[Required action]
In the entries below, the line with "Open the Refactor" marks the start. Return it and every following line exactly, ending with the last.

Collected data entries
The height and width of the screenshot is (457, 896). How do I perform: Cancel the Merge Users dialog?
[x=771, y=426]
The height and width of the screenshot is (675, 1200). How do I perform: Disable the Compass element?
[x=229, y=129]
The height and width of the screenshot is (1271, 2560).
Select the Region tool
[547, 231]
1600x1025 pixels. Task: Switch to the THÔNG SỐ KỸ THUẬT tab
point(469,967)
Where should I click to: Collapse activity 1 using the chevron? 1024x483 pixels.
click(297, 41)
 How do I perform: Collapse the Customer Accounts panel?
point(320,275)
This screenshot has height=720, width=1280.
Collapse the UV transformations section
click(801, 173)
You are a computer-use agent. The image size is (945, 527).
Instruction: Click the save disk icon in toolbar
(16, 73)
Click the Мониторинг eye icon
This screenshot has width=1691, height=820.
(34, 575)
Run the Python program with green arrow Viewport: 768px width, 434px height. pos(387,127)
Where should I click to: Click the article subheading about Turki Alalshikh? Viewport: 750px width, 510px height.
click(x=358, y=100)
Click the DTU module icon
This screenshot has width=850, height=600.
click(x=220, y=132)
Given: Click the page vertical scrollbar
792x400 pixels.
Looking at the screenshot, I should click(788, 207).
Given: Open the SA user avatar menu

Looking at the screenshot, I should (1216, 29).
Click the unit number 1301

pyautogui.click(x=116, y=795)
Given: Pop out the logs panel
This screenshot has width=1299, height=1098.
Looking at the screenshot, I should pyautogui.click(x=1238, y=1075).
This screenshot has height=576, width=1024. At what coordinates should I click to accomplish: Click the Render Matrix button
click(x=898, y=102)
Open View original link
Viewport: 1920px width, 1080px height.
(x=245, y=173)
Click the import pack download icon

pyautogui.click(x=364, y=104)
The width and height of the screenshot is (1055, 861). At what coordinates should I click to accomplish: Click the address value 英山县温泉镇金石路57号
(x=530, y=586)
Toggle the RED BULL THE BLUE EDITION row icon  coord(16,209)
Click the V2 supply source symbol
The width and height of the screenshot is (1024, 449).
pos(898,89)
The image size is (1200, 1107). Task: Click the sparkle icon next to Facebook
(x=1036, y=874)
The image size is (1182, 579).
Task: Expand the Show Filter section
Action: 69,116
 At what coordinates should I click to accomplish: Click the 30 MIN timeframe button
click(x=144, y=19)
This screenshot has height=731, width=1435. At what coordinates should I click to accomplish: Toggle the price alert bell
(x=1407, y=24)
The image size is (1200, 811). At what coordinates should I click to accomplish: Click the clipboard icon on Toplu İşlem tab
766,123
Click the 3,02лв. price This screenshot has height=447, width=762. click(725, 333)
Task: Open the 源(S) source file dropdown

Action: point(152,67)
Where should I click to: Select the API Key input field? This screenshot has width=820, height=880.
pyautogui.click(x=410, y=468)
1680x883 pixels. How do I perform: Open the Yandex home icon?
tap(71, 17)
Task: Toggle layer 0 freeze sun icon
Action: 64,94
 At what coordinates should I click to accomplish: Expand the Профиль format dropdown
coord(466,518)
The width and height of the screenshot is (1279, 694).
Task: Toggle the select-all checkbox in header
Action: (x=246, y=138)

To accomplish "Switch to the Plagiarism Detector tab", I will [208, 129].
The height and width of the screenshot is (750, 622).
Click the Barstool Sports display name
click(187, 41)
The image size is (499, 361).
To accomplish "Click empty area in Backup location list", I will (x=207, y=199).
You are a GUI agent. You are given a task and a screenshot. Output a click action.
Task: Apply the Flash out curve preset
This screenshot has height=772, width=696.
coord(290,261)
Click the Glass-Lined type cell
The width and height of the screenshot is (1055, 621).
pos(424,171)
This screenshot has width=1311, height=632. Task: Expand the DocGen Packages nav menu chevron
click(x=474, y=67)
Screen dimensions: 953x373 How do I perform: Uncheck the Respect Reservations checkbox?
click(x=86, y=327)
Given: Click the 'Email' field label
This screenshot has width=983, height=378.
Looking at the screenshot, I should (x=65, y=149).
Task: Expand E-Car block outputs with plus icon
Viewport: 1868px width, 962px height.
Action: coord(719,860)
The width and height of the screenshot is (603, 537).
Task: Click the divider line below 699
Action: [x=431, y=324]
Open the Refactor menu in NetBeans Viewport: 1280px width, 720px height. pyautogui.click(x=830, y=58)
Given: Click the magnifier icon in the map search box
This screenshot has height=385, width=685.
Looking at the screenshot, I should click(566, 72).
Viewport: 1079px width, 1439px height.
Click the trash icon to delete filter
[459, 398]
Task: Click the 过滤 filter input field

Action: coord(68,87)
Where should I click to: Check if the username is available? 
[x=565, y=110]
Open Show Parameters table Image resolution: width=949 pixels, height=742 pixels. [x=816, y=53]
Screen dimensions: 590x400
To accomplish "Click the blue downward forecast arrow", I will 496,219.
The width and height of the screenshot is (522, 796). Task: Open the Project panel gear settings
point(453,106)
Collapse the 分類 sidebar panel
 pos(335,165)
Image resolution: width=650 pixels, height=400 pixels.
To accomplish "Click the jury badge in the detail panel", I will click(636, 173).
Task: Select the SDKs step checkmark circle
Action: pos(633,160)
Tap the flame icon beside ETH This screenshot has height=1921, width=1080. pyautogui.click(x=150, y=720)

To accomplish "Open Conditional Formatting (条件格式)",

[Response area]
Open the Refactor menu in NetBeans Viewport: 1280px width, 720px height. pyautogui.click(x=830, y=58)
Given: Click the magnifier icon in the map search box
This screenshot has height=385, width=685.
Looking at the screenshot, I should click(566, 72).
Viewport: 1079px width, 1439px height.
Click the trash icon to delete filter
[459, 398]
Task: Click the 过滤 filter input field

Action: coord(68,87)
Where should I click to: Check if the username is available? 
[x=565, y=110]
Open Show Parameters table Image resolution: width=949 pixels, height=742 pixels. [x=816, y=53]
Screen dimensions: 590x400
To accomplish "Click the blue downward forecast arrow", I will 496,219.
The width and height of the screenshot is (522, 796). Task: Open the Project panel gear settings
point(453,106)
Collapse the 分類 sidebar panel
 pos(335,165)
Image resolution: width=650 pixels, height=400 pixels.
To accomplish "Click the jury badge in the detail panel", I will click(636, 173).
Task: Select the SDKs step checkmark circle
Action: pos(633,160)
Tap the flame icon beside ETH This screenshot has height=1921, width=1080. pyautogui.click(x=150, y=720)

To accomplish "Open Conditional Formatting (条件格式)",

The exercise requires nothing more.